**QUESTIONS ON THE MATERIAL**
(1) Do these statements agree with the article on the spleen in dogs and cats? For each, answer yes or no and quote the words from the article that decide it. (a) Dogs and cats suffer long-term effects from losing their spleen. (b) The spleen is loosely attached to the border of the stomach. (c) Veterinarians know what causes the disorders that affect the spleen.
(2) Can you write the next part of the article on the spleen in dogs and cats, starting after its final sentence?

**GIVEN PASSAGE**
+===+
For over a century, The Animal Medical Center has been a national leader in animal health care, known for its expertise, innovation and success in providing routine, specialty and emergency medical care for companion animals. Thanks in part to the enduring generosity of donors, The AMC is also known for its outstanding teaching, research and compassionate community funds. Please help us to continue these efforts. Send your contribution to: The Animal Medical Center, 510 East 62nd Street, New York, NY 10065. For more information, visit www.amcny.org. To make an appointment, please call 212.838.7053.


The Spleen: Do Dogs and Cats Really Need One?

August 29, 2011

Some weeks seem to have a medical theme. For me, this week’s theme is the spleen or, more accurately, the absence of one as I wrote earlier this week about the case of Walker. Many of my patients this week have had their spleen surgically removed, a procedure called a splenectomy.

The spleen is a dark red organ which resides in the abdomen and is loosely attached to the border of the stomach by a thin veil of tissue and blood vessels.

Outlined is a very large, but smooth spleen in a cat. This is due to a mast cell tumor.

In most pets, the spleen is about as long as their forearm. It functions as part of the immune system, helping the body to fight off infections and removing aged, non-functioning red blood cells from circulation. Neither dogs nor cats suffer long-term effects from the lack of a spleen, which is different than in humans. Humans without a spleen need to take special precautions to protect themselves from a serious infection.

Veterinarians don’t know the cause, but several different disorders affect the spleen and disturb its normal function. Some disorders require a splenectomy as part of the treatment.
+===+
**DATA LISTING**
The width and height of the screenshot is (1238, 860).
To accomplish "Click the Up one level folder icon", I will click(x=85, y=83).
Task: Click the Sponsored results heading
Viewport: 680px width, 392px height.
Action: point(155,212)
+===+
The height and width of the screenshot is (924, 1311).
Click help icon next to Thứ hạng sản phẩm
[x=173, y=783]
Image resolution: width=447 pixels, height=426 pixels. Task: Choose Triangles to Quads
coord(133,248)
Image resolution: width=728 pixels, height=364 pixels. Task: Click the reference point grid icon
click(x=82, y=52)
+===+
**OUTPUTS IN ORDER**
(1)
(a) No: "Neither dogs nor cats suffer long-term effects from the lack of a spleen"
(b) Yes: "is loosely attached to the border of the stomach by a thin veil of tissue and blood vessels"
(c) No: "Veterinarians don’t know the cause"

(2)
The loose attachment of the spleen to the stomach can sometimes result in the need for an emergency splenectomy in a dog if the spleen twists around itself and blood flow to the organ is blocked. The lack of blood supply makes the dog acutely ill, and on examination the ER veterinarian will feel a very enlarged spleen. The cause of this disorder is unknown, but surgery is curative.

One of the normal functions of a spleen is to remove old red blood cells. In cats with an unusual and as of yet unexplained disease, red blood cells are cleared at a more rapid rate than normal, resulting in anemia and an enormously enlarged spleen. In this disease, known as increased osmotic fragility of erythrocytes, removal of the spleen benefits the cat by improving the anemia.

Outlined is a very large, but irregular spleen in a dog. This is due to hemophagocytic histocytic sarcoma.

Because dogs and cats tolerate removal of their spleens so well, splenectomy is a common treatment for tumors of the spleen. In dogs, the most common tumor of the spleen is hemangiosarcoma.

The x-ray of a dog’s abdomen (shown below) is typical of a dog with a rare splenic tumor called hemophagocytic histocytic sarcoma. The x-ray of a cat’s abdomen shows an enlarged spleen due to mast cell tumor, the most common spleen tumor in the cat.

Although removal of an organ is medically serious, a splenectomy often results in a dramatic improvement in a pet’s quality of life without long-term negative consequences.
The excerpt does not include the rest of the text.